_Your instructions_:
Could you write out these entries again with every "Task" changed to "Goal" and everything else unchanged, leaving out the pictures?

▶

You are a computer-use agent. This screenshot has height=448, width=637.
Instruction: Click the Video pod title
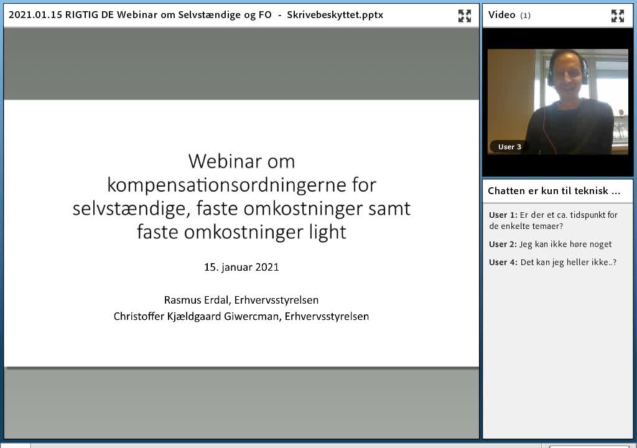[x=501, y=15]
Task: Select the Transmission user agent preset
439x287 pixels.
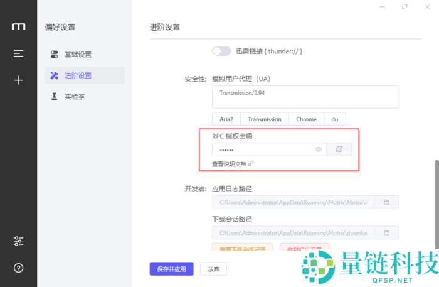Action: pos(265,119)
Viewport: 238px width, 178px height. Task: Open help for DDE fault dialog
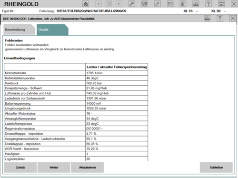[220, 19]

◀

_Reply to the task_:
You are a computer-use agent. This screenshot has height=448, width=637.
Instruction: Click the Video pod title
[x=501, y=15]
Goal: Select the Transmission user agent preset
439x287 pixels.
Action: pos(265,119)
Viewport: 238px width, 178px height. Goal: Open help for DDE fault dialog
[220, 19]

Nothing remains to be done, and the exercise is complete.